Ces propos, tenus dans le huis clos d'une commission parlementaire, avaient été rapportés par plusieurs députés socialistes. Devant leur indignation, Brigitte Barèges avait rétorqué avoir dit cela "sur le ton de la plaisanterie". Quelques heures plus tard, dans un communiqué, elle avait finalement "retiré" ses propos "maladroits", contestant leur caractère homophobe. Et s'excusait "auprès de ceux qu'ils auraient pu blesser car telle n'était pas son intention".

L'affaire avait fait suffisamment de bruit pour susciter une condamnation du patron de l'UMP, Jean-François Copé. "Ces propos inacceptables ne sont évidemment en rien le reflet d'une quelconque position de l'UMP", avait-il précisé.

Défaite aux législatives, elle triple son indemnité de maire

Battue par la gauche aux législatives de 2012, la maire de Montauban avait suscité un tollé en triplant le montant de ses indemnités municipales.

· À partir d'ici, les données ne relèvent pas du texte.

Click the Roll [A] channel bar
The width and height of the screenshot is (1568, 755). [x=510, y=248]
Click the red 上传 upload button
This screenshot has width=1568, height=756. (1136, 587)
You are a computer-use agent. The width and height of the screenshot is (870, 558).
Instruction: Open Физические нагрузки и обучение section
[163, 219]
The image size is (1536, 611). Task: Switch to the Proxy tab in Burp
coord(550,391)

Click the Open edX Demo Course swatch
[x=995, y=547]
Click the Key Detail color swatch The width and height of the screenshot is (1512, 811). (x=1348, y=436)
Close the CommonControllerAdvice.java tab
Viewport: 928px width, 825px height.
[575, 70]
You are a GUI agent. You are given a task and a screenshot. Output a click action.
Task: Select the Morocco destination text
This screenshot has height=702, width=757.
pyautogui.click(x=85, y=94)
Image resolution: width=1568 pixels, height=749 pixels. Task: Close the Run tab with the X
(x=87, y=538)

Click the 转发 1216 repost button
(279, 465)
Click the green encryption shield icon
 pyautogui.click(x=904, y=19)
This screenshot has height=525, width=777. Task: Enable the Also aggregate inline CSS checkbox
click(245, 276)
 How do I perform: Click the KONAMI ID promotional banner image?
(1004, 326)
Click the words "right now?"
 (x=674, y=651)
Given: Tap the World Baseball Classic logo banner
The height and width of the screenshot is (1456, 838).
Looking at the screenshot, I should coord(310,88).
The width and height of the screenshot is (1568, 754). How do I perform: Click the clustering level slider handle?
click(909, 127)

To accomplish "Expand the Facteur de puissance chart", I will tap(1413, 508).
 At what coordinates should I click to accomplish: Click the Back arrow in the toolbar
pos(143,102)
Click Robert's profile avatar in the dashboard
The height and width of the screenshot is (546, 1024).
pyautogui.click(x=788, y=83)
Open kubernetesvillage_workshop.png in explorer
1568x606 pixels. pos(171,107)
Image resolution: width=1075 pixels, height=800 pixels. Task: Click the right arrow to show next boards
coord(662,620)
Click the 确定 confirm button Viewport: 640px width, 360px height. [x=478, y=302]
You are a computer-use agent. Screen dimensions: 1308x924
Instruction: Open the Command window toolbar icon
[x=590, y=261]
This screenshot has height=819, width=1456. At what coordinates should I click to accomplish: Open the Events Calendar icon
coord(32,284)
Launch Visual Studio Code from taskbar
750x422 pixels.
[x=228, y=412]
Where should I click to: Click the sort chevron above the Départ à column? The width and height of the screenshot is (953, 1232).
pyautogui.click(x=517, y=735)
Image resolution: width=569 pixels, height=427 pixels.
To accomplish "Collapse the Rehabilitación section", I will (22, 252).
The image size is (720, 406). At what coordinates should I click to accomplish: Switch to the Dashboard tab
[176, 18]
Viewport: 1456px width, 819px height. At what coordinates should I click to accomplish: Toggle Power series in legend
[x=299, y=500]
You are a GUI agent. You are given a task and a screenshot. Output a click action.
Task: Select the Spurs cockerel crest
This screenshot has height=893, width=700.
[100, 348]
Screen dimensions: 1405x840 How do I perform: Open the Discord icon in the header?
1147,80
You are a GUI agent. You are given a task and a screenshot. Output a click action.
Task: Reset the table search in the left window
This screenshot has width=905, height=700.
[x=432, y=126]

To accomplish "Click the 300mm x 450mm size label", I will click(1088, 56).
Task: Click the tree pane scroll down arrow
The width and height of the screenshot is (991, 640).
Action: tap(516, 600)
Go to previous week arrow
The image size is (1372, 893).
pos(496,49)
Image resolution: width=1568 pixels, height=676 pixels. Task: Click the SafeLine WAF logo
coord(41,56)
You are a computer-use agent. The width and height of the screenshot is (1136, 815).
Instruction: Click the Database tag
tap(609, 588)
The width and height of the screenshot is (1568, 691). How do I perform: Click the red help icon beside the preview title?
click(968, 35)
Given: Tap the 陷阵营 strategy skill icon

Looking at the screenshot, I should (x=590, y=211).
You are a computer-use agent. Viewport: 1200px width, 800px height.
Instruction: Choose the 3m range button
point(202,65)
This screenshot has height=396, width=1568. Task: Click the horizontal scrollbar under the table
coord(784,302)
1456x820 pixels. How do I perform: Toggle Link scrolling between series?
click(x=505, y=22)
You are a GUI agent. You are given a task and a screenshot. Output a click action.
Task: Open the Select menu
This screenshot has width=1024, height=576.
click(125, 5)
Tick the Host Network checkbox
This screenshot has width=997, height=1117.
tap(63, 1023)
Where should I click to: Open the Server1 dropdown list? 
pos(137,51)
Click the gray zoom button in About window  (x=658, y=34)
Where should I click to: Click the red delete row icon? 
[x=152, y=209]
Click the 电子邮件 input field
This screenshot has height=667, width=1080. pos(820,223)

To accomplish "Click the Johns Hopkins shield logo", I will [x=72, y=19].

Pour Brigitte Barèges, cette décision, votée en conseil municipal en plein été, n'était qu'une juste compensation de la perte de ses indemnités parlementaires. De 1 400 euros, sa rémunération est donc passée à 3 700 euros net, un niveau conforme à celui d'une ville de près de 60 000 habitants, faisait valoir son entourage. Car son salaire de maire était auparavant plafonné en vertu de la loi sur le cumul des mandats.

Quelques jours plus tôt, Brigitte Barèges avait procédé de même pour porter ses indemnités de présidente de la communauté d'agglomération à 3 000 euros. Elle a ainsi pu conserver à peu près les mêmes revenus qu'avant la perte de son siège de députée.